La chute de la consommation mondiale du pétrole et la guerre de prix entre Riyad et Moscou ont fait plonger le prix du baril de pétrole. Le budget 2020 du gouvernement iranien a été fixé selon un prix de 50 dollars en moyenne pour le baril mais les experts envisagent un prix moyen d’environ 25 dollars. C’est pour toutes ces raisons que le gouvernement iranien a fait une demande de prêt de 5 milliards de dollars au Fonds monétaire international (FMI), une première depuis la Révolution. À ce jour, le FMI n’a toujours pas répondu à la demande iranienne.

Un écroulement économique ?

Le 6 avril dernier, le Guide de la révolution, l’ayatollah Khamenei, accepte la demande exceptionnelle du président Rohani de prélever 1 milliard d’euros sur le Fonds national de développement d’Iran afin de lutter contre les conséquences économiques du Covid-19. En vertu de l’article 84 du cinquième plan quinquennal de développement socio-économique (2010-2015), le Fonds national de développement a été institué dans le but de transformer les revenus du pétrole et du gaz en investissements productifs pour les générations futures.

Le 8 avril, lors du conseil des ministres, le président Rohani annonce que demander aux gens de rester chez eux serait la solution la plus « simple » pour le gouvernement mais « contrairement aux fonctionnaires, si un ouvrier ne travaille pas un jour, il n’a pas d’argent pour la nuit […] il faut faire quelque chose pour eux ». Cette prise de parole illustre également la gravité de la situation.

Il est possible d’envisager deux scénarios concernant l’avenir de la situation économique en Iran. Dans un premier scénario, la République islamique d’Iran pourra surmonter cette crise comme les autres crises économiques depuis 1979. Contrairement aux autres pays de la région, comme l’Arabie saoudite ou les Émirats, l’Iran a dû faire face à des sanctions économiques internationales et l’État et la nation iranienne ne sont pas confrontés à une situation inédite. Dans un deuxième scénario moins optimiste, de nouvelles crises économiques et sociales pourraient voir le jour en Iran et des manifestations et des révoltes sont envisageables avec une fracture sociale de plus en plus importante, une augmentation des prix, une baisse du pouvoir d’achat et un taux de chômage qui ne cesse d’augmenter. La prochaine crise peut être la goutte d’eau qui fera déborder le vase.
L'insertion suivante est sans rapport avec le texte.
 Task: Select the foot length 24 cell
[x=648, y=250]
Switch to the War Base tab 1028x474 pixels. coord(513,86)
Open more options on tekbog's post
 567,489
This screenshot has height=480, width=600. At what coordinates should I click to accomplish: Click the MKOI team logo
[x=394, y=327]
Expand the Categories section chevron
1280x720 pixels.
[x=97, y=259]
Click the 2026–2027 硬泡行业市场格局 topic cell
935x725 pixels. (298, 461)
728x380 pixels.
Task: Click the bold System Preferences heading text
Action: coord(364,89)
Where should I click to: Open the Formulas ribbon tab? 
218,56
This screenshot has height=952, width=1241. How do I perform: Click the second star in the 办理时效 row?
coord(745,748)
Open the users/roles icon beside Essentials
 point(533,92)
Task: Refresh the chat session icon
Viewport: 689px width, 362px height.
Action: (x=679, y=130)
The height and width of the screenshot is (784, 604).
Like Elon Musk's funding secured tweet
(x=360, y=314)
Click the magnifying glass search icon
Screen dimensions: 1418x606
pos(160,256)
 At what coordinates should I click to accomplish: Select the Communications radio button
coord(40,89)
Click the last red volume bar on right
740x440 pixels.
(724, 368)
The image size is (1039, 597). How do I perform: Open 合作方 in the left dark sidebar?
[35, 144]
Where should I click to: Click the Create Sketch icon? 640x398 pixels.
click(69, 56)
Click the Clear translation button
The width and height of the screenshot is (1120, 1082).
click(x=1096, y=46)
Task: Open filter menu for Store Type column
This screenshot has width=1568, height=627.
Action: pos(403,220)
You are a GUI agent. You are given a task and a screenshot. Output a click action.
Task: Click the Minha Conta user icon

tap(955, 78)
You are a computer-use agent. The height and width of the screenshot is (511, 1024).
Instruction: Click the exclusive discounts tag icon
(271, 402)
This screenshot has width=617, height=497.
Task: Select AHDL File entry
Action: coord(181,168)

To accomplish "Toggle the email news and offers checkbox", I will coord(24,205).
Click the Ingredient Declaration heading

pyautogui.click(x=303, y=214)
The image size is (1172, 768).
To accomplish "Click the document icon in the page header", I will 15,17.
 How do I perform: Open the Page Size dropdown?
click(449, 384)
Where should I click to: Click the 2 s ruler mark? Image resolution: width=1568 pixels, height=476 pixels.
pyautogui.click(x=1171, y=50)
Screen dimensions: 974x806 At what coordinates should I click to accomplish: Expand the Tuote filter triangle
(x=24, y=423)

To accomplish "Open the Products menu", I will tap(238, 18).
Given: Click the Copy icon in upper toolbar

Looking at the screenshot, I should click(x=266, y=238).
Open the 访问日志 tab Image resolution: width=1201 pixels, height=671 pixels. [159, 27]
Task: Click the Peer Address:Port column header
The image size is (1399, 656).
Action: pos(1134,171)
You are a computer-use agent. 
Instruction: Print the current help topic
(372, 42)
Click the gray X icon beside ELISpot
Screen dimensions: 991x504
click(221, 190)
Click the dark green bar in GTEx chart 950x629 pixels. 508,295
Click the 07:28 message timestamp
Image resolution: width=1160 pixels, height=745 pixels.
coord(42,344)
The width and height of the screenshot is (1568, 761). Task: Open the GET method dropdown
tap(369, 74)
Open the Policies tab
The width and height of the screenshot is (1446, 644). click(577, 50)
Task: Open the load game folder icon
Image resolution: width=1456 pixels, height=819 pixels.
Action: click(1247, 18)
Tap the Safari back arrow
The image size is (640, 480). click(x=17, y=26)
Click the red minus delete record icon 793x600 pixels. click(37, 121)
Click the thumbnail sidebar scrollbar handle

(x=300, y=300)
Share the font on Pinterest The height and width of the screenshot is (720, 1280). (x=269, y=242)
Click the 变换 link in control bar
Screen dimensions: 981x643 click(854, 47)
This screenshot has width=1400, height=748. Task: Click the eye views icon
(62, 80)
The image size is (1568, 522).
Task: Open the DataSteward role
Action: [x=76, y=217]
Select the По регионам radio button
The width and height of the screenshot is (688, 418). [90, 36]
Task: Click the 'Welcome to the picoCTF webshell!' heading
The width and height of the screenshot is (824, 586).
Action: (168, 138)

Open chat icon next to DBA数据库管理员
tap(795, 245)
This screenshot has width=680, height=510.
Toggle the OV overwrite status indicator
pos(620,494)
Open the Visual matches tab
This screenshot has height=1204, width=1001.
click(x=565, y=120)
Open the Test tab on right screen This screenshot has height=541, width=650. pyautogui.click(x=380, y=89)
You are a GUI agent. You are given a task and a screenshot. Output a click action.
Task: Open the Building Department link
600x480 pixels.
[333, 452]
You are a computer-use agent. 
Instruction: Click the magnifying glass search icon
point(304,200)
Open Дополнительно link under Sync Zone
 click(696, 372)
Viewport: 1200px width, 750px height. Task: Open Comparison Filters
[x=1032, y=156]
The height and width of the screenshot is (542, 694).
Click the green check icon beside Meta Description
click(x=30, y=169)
Dans ce cas-là, Téhéran peut être amené à se mettre à la table des négociations avec Washington, ce qui est très peu probable, au moins avant l’élection présidentielle de novembre prochain aux États-Unis.

L’ancien président réformateur, Mohammad Khatami, a déclaré hier lors d’un discours : « les gens sont mécontents et sans espoir, je m’inquiète de l’arrivée d’un cycle de violences dans le pays ». Depuis plusieurs années, un phénomène inquiétant s’observe en Iran : la classe moyenne est en voie de disparition et les pauvres sont de plus en plus pauvres. La Révolution a échoué dans sa promesse de justice sociale.